Extract provided ::
So as we begin to work on changing our own self-perceptions and beliefs, we still need to take another step–actually begin to do. And that is a very hard step to take. You see it can be easy to motivate ourselves to take the first step towards our goals. (Indeed, you are reading this blog because I made the first step towards executing my decision.) But the real success comes when we commit ourselves to the daily faithfulness of working toward that goal.

I can tell you right now that I am not making rapid progress in learning the piano. I only sit down to practice once or twice per week and usually only for 15 minutes at a time. This blog was exhilarating and exciting for me for the first 4 of my posts. (I am actually surprised it lasted that long without my excitement waning). But today was a different story. My goal is to write and post something every day. But when I sat down to write this post, I initially felt uninspired and unmotivated, and did not feel like doing it. Thankfully, I was able to fight through that feeling, and I hope you are the better for having read this far.

We love beauty. We are wired for it. We vacation to places where we can behold the beauty of the majestic creation. We listen to beautiful music. We enjoy watching professional athletes because they manifest an element of beauty as they compete to be the best at their craft. We appreciate beautiful furniture, clothing, cars, homes, etc. But the greatest violinist or the most gifted ballet dancer, or the most beautiful opera singer did not become that way without hours upon hours of hard work in the quiet places and in the early morning and late at night. They did not work at practice and discipline only when they felt inspired and only when they felt refreshed and motivated. They had to commit themselves to discipline and practice on a daily basis. They lived their daily life with inspired resolve. For while it is easy to pursue your goals when you are inspired, you need resolve to pursue them when you can’t find or remember the inspiration that led you to make the goal to begin with.

As you walk with me on my journey of living with inspired resolve, I hope you and I will both commit to growing in the seemingly boring, mundane, grind of daily faithfulness working towards our goals. For it is in that boring world, that we can truly accomplish great things.

 

Your Phone’s Alarm Clock Doesn’t Work.

In a previous post here, I discussed the importance of having restraint when using social media. Social media can become harmfully, excessively intrusive in our daily lives. If you read that post, you know that I have deleted my fb page. However, as a Realtor and a writer, I have to maintain some connectedness on the internet. Having abandoned facebook, I find I have more time available for other things. While I have more time, the temptation to be overly connected to my digital devices continues. I have realized my phone is hurting me in ways I thought it was helping.

As I went to bed last night, I set the time on my alarm clock to 4am (Yes, even on a Saturday, especially on a Saturday). I was eager to get right to work on my writing and my real estate work. However, I made one critical mistake as I fell asleep. I forgot to properly set my alarm.

You see, the night I deleted my facebook account, I also drove up to the local Meijer around 10pm, and bought a stand alone alarm clock. From the moment I decided I needed to buy a stand-alone alarm clock to the moment I came home with one in hand, there were many obstacles which could have deterred me from accomplishing this mission.

Information provided ::
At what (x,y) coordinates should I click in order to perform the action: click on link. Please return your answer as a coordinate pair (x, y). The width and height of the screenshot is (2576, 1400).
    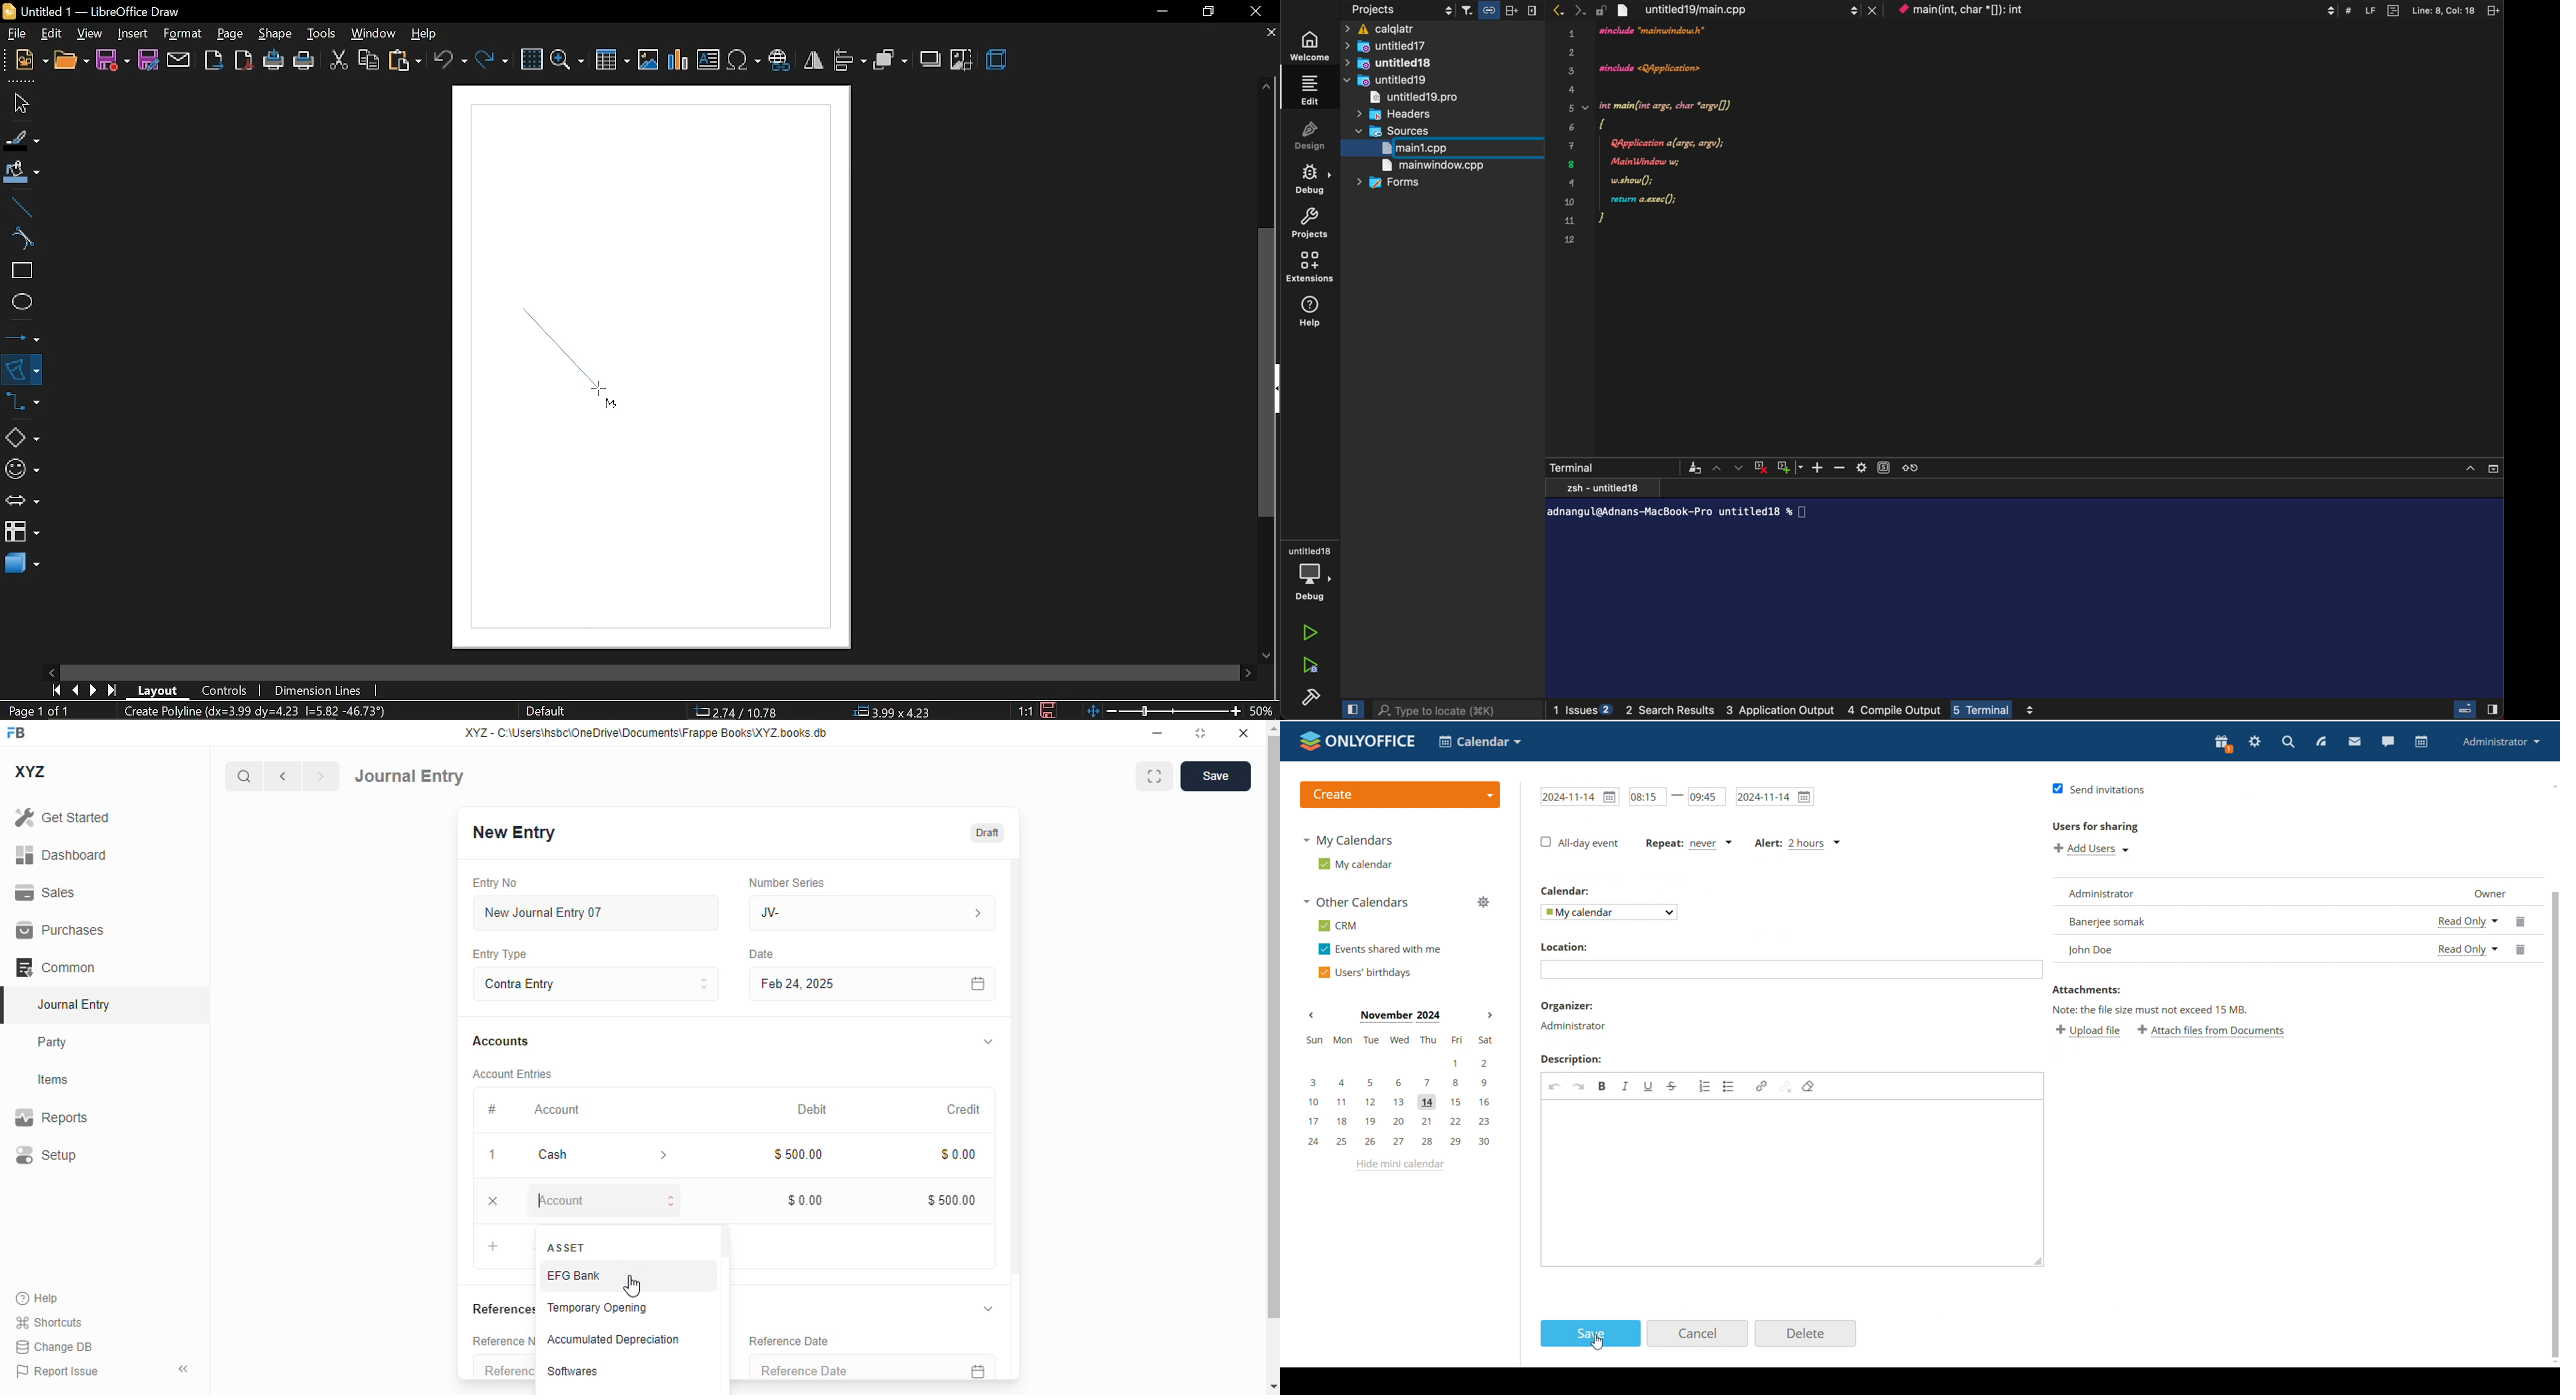
    Looking at the image, I should click on (1761, 1086).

To-do list ::
a) In the blog post, which items does the sentence beginning "We appreciate beautiful" name?
b) For each statement, say whether it agrees with the blog post, and quote the words that decide it: (i) The writer practices the piano every day. (ii) The writer bought a stand-alone alarm clock at the local Meijer. (iii) The writer set the alarm clock for 5am.

Task-by-task outputs ::
a) furniture, clothing, cars, homes

b)
(i) No: "I only sit down to practice once or twice per week and usually only for 15 minutes at a time."
(ii) Yes: "I also drove up to the local Meijer around 10pm, and bought a stand alone alarm clock."
(iii) No: "I set the time on my alarm clock to 4am"